Os governos petistas entre 2003 e 2016 pareciam desatentos a tal indagação. Estranho que, após tantos anos de gestões moderadas de centro-esquerda, valores conservadores e autoritários tenham aflorado e crescido na sociedade brasileira. Todos deveríamos saber que tais valores existiam há muito tempo como resultado da história brasileira marcada por autoritarismos, desigualdades, privilégios, discriminações, violências físicas e simbólicas, genocídio de povos originários e quase 400 anos de brutal escravidão. Eles não só tiveram ambiente propício para emergir, como também para se desenvolver. A ausência da disputa político-cultural e a falta de enfrentamento de valores autoritários resultou no paradoxo: depois de 14 anos de governos de esquerda, parcela significativa da sociedade se fez e se mostrou conservadora.

O frágil enfrentamento nas gestões petistas, para além das fronteiras da democracia liberal, bem com a produção cotidiana do ódio através de muitas instituições, em especial as empresas de mídia, têm enorme responsabilidade na construção de tal cenário. O quase monopólio da mídia; o acionamento de setores conservadores das instituições, a exemplo do judiciário, e atuação antidemocrática das classes dominantes forjam o ambiente. Tais fatores, por mais relevantes que sejam, não podem fazer esquecer o descuido da esquerda com a disputa político-cultural. A velha ilusão economista acreditou que bastava fazer as pessoas ascenderem socialmente para que elas assumissem afinidade com o projeto petista. O economicismo, por exemplo, esqueceu que se percebe a ascensão social por meio de narrativas explicativas do mundo e da vida. A ascensão pode ser considerada como derivada do esforço e mérito pessoais na ideologia competitiva capitalista. Pode ser imaginada como proveniente do apoio divino na versão da ideologia religiosa. Pode ser pensada como decorrente de políticas públicas, em narrativas mais próximas da esquerda. Enfim, pode ser interpretada conforme distintas narrativas, todas elas em disputa. Esquecer a disputa político-cultural das narrativas sobre o mundo e a vida implicou em repercussões dramáticas em nossa história recente.

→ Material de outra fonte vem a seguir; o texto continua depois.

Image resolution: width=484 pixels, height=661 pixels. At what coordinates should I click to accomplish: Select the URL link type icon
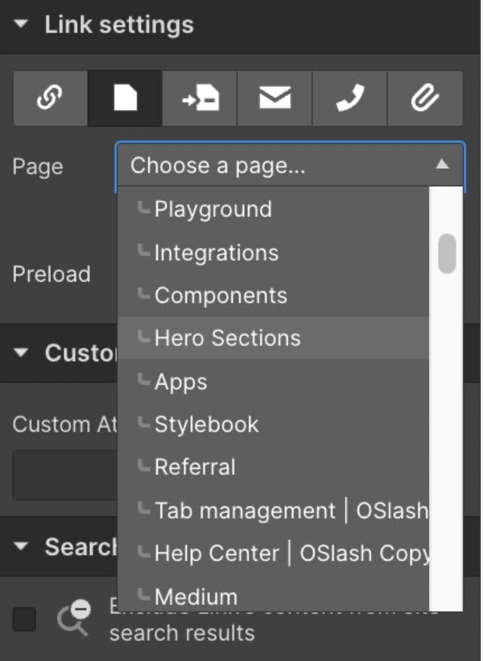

As políticas culturais para o novo Brasil não podem desprezar o novo cenário, distinto do vivido no ano de 2003, no qual as disputas político-culturais, por óbvio, existiam, mas em ambiente com mais civilidade, com menos violências físicas e simbólicas e com disputas não tão impostas, expostas e expressas na conjuntura, como hoje acontece. Desde modo, revisitar as inovadoras políticas culturais desenvolvidas a partir da gestão de Gilberto Gil, em 2003, vinte anos atrás, pode ser inspirador, mas não basta para atualizar as políticas culturais necessárias ao grave e tenso momento que vivemos. O mundo e o Brasil são outros, para o mal e para o bem. A atualização das políticas culturais torna-se exercício crucial para a refundação da nação brasileira.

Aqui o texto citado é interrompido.